Description
Abnormal Security protects organizations from the full range of targeted email attacks by combining data science technologies with the unique visibility and data provided by a cloud-native API architecture.
Abnormal Security protects organizations from the full range of targeted email attacks by combining data science technologies with the unique visibility and data provided by a cloud-native API architecture.
ABX analyzes Email, Organization Structure, Event Information, Threat Intelligence and more to profile communications across:
∙ Identity Model
∙ Relationship Graph
∙ Content Analysis
which are consolidated by an ensemble of machine learning algorithms to stop the full range of email attacks.
Consolidate the email security solution stack with comprehensive coverage for both advanced social engineering attacks and traditional malware protection. The Malware Sandbox identifies and blocks emails with malware-infected attachments or link to malware-infected files.
Global, federated database of an organization's vendor reputation. By aggregating and incorporating a vendor's risk score, Vendorbase provides customers with insight around each legitimate and illegitimate vendors by providing visibility to a vendor's reputation and transactions.
ABX will explain and summarize the automated analysis into human readable and understandable insights.
Abnormal integrates into a number of different sources, including Office 365, GSuite, Microsoft Teams, Proofpoint TAP, and Okta. The full list of integrations can be found at abnormalsecurity.com/integrations/
Abnormal will automatically detect and move malicious emails to designated folders (Junk folder, hidden folder, etc).
Abnormal will be able to inject awareness banners into malicious emails that arrive in individual end user’s email inbox. Customer’s security team would be able to educate their end users to recognize malicious emails via these additional threat awareness content.

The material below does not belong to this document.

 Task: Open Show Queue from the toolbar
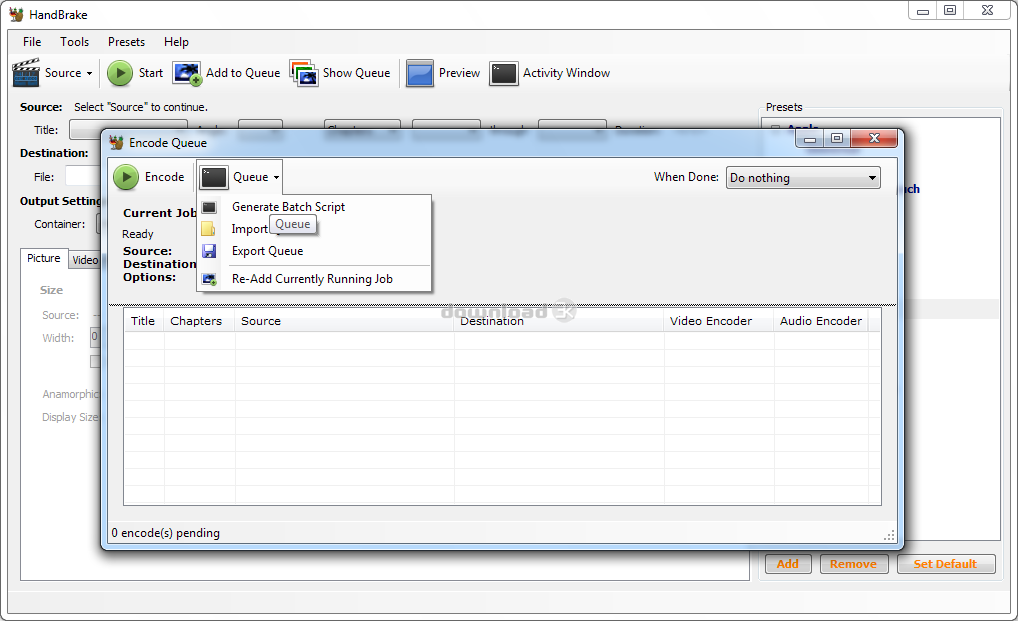pyautogui.click(x=304, y=73)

In Passive Mode, Abnormal does not remediate/move any malicious emails. All emails detected by Abnormal will have remediation status 'Would Remediate', meaning that Abnormal would remediate this email if customer were in Active mode.
Manual Mode is an integration mode where users can manually remediate malicious emails within Abnormal’s interface. In Manual mode, no email is automatically moved by Abnormal; the move is only initiated by our customers. Manual mode also allows users to manually notify their employees of their abuse mailbox submission result.

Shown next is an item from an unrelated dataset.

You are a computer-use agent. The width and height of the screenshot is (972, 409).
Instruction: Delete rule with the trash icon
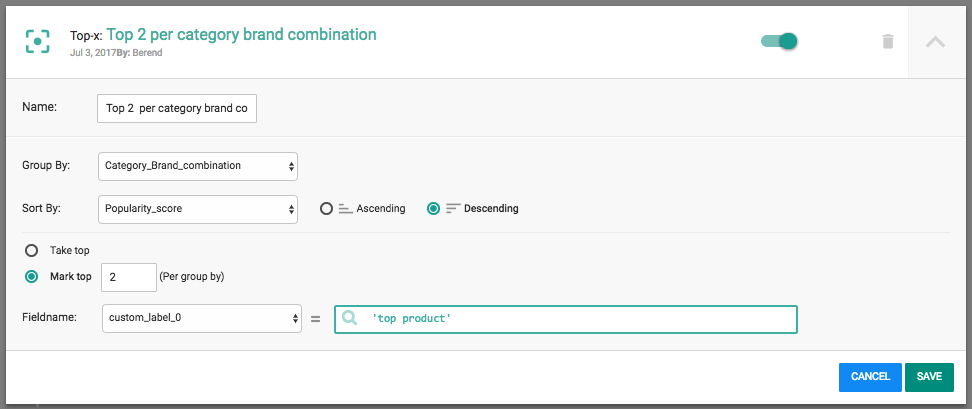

Abnormal automatically alerts on end users' unsafe engagement activities. Engagement means the attack recipient has:
∙ Opened the attack (enabled by internal/customer request)
∙ Replied to the attacker
∙ Forwarded the attack to another internal employee
Unsafe engagement activities appear in customer's Portal, and via email notifications to Abnormal's internal mailing lists.
Abnormal now supports automated email notifications within Abuse Mailbox and Abnormal Cases. In Abuse Mailbox, Security Analysts can be auto-alerted when a user-reported email campaign is detected malicious. When an account takeover case is detected, designated security team recipients will also be alerted via email notification. Please reach out to your account manager if would like to start receiving email notifications.
Remediation statues appear for each email/email campaign Abnormal finds and displays in Client Portal. The remediation status is based on a variety of factors:
∙ Abnormal first detected the email, or not
∙ Email judgement (safe, spam, malicious)
∙ Customer mode (Passive view only vs. Active)
∙ End-user interaction
Remediation status reflects current state of email campaigns and informs end users if any additional action is required (to further remediate, mark false positive, etc).